# Golf and other sports in Alexandria



## islander (Jun 16, 2011)

Are there any decent golfers out there who can rate the course in Alexandria? What are the facilities like?

I'm looking at some options and Alexandria ticks many boxes. My children currently have tennis and gymnastics lessons, plus they play football and rugby. They're pretty keen golfers, too.

What is the sport situation like for primary age children? Are there climbing clubs?

Oh, and what are the schools like? My children are currently in a UK prep school.

Many thanks for helping out.

Islander


----------



## MensEtManus (Jul 30, 2009)

I only know of 2 places around here.

Alexandria Sporting Club (ASC); better known as "Sporting Club" and it is relatively in the center of Alexandria. This is the most famous course around. 
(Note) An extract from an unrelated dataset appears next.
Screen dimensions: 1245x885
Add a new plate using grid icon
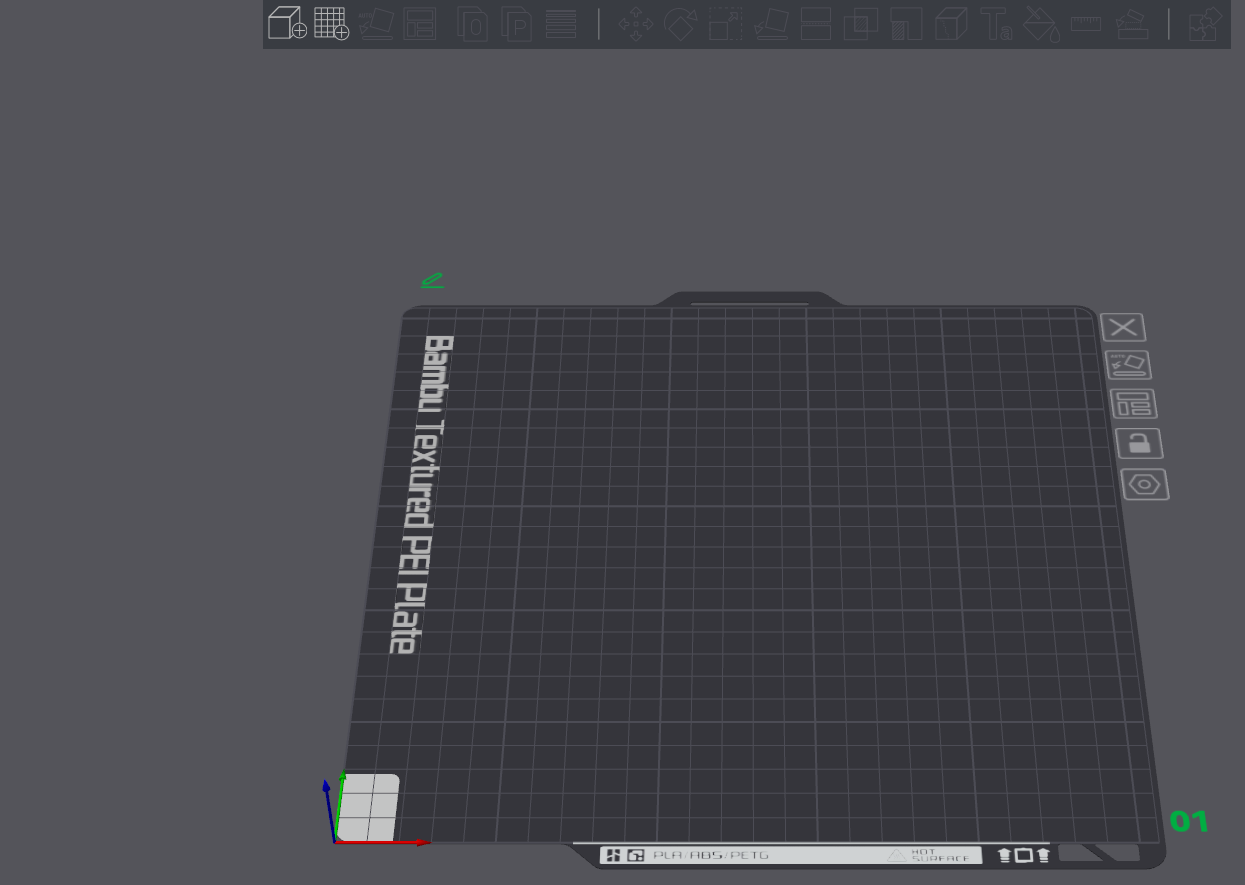[x=331, y=23]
AlexWest; it is a new residential compound outside of Alexandria closer to places like Amreya and Borg el Arab. The compound is still under construction but the golf course is quite nice. There is an old gentleman/coach who was once upon a time a very good athlete. Anyhow, he goes by "Captain Farouk" and he will gladly coach anyone. 

If you are serious about sports, then your best bet is to enroll them into Sporting Club. You may try Semouha Club, but I am unfamiliar with that place. They have very hefty membership fees.


----------